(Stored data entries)
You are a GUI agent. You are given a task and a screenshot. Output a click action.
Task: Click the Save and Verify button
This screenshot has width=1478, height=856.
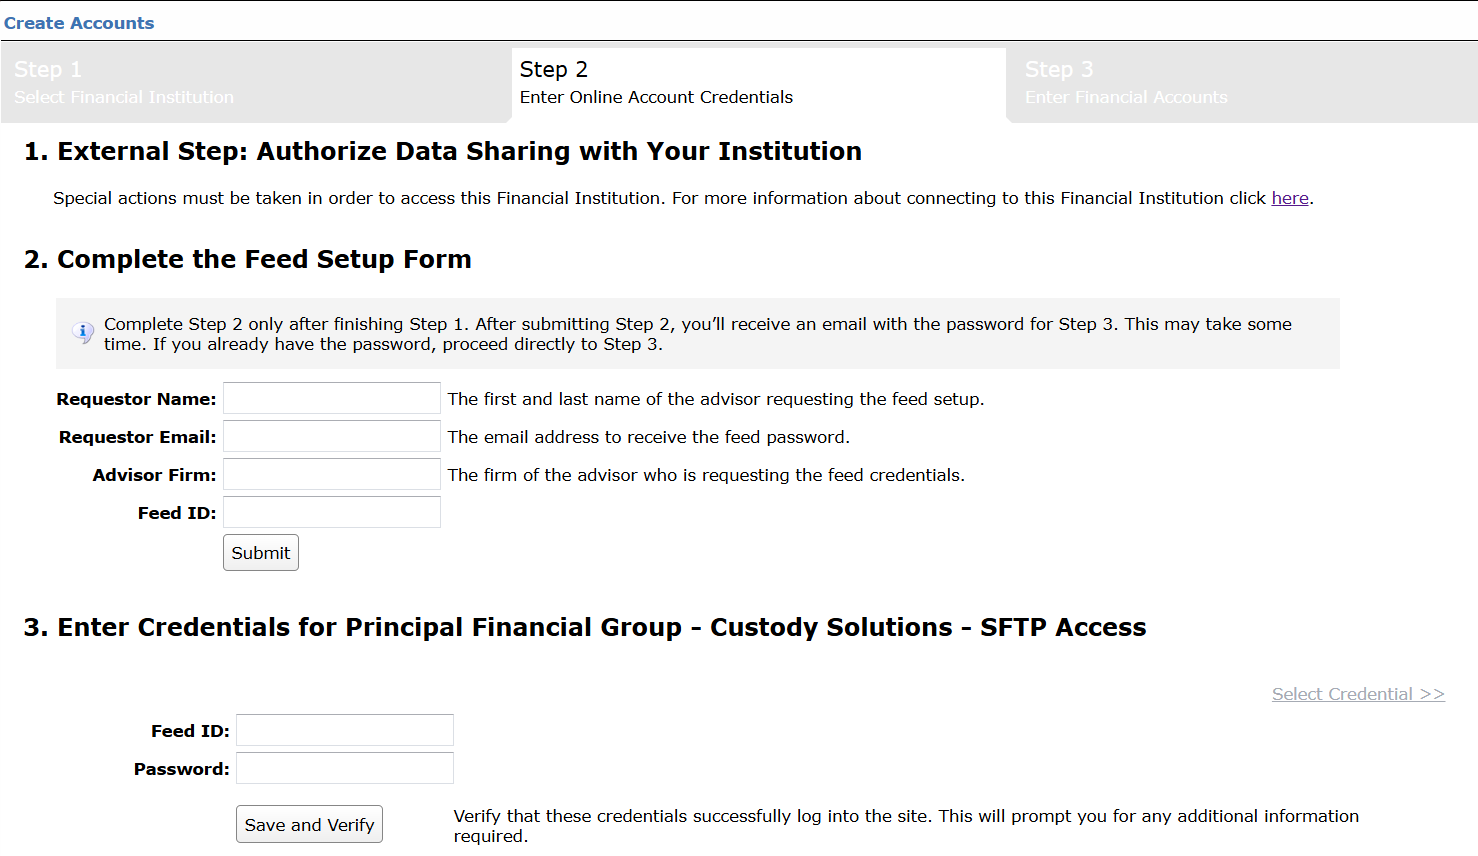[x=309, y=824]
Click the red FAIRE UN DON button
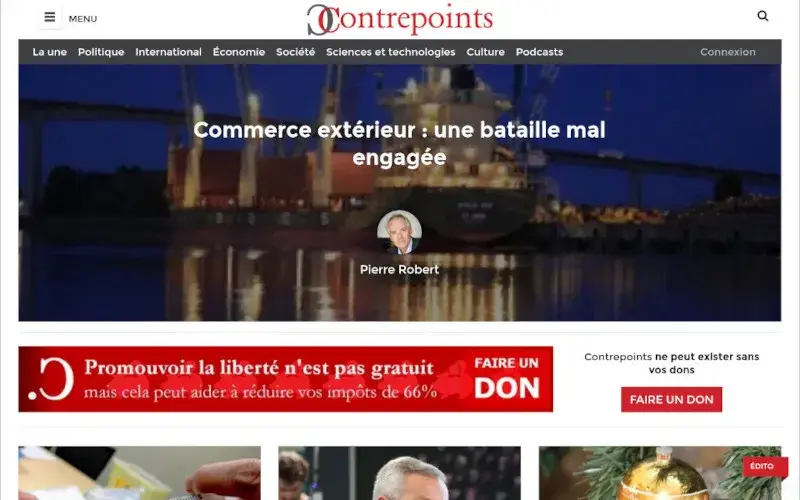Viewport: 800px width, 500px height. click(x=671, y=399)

• Work to complete: Please print all the lines above exactly as given and leave out every picture.

• Exercise output:
You are a GUI agent. You are given a task and a screenshot. Output a click action.
Task: Click the Save and Verify button
This screenshot has width=1478, height=856.
[x=309, y=824]
Click the red FAIRE UN DON button
Viewport: 800px width, 500px height. click(x=671, y=399)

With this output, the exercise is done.